People don’t really listen to whole albums anymore.
I’m not trying to sound snooty, because my own listening habits have changed as much as the next person’s. It’s just that technology today makes music consumption less like a three-course sit-down meal, and more like a cocktail party where you make your way from platter to platter eating tiny triangular sandwiches.
When CD technology made it possible for bands to create 70 minutes of uninterrupted music, many artists put together their albums as a logical progression of music. In one way, the digitization of music has brought it back to the days of the 45rpm record, when bands were known for their singles. Only now, the 45rpm record is the viral video or the 99-cent download.
I used to buy an album and really get to know it, to the point where I would know the name, lyrics, and even the length of each track. I would know the transitions so well that hearing the end of one song would trigger the beginning of the next song in my head. That doesn’t happen as much anymore.
But it did with the album “Dead & Born & Grown” by The Staves. And if you have a hammock and 43 minutes to spare, you won’t regret giving the whole thing a listen.
What makes this a beautiful song:
1. The super quiet guitar. Not sure if it’s just really far back in the mix, or if the guitar strings hadn’t been replaced in a while, but it adds to the song’s delicate feel.

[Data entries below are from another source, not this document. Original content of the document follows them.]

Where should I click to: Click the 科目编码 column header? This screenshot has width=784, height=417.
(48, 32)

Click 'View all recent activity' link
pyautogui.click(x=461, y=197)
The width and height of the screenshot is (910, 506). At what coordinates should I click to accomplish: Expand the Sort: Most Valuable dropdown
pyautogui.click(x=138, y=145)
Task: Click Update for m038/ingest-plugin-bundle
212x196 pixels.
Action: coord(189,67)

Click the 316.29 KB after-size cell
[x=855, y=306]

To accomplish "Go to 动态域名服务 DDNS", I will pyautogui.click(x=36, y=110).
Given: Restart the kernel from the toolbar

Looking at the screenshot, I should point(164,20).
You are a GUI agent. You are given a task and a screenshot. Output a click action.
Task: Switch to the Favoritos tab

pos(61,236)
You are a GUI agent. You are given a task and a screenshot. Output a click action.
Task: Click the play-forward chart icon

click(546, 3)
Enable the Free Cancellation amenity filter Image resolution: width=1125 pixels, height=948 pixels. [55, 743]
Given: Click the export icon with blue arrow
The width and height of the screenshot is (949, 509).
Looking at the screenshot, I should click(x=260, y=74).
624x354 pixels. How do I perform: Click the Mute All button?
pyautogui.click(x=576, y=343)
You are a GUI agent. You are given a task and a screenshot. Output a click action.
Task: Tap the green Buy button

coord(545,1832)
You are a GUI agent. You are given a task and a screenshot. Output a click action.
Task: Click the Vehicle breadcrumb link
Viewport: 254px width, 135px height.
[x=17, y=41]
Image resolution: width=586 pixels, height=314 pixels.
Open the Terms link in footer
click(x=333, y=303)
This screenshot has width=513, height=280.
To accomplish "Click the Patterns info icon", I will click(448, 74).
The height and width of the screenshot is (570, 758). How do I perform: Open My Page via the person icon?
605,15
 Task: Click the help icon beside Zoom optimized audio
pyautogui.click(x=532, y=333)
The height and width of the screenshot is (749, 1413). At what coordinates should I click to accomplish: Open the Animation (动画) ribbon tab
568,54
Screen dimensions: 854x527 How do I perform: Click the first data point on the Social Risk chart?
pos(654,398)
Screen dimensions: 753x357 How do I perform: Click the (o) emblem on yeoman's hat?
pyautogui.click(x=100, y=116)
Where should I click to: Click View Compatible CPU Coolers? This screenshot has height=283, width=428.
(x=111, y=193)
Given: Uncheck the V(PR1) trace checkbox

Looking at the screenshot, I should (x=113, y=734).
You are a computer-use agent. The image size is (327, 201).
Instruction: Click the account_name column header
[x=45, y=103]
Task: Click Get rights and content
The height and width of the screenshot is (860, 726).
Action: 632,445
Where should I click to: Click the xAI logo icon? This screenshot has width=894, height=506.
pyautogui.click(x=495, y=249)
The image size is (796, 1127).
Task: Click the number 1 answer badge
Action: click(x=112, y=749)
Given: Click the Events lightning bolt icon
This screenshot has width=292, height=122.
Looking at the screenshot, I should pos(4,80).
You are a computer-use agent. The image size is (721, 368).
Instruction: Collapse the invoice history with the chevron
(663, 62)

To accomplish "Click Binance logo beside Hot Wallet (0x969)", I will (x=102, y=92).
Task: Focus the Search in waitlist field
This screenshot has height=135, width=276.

2. The harmonies. If they ever collaborated with The Good Lovelies, the harmonies would be so rich that all the birds in the immediate area would instantly land on their arms.
3. The bridge at 2:55. The Staves are clever songwriters, and in many of their songs they throw in a quick little something for the listener’s ear to feast on before getting back to the chorus again. Sometimes it’s a whistle solo, sometimes it’s an acapella breakdown. In this song it’s just a little ooh and aah, but it’s enough to add a third dimension.
Recommended listening activity:
Starting a cover-to-cover re-reading of your favourite book.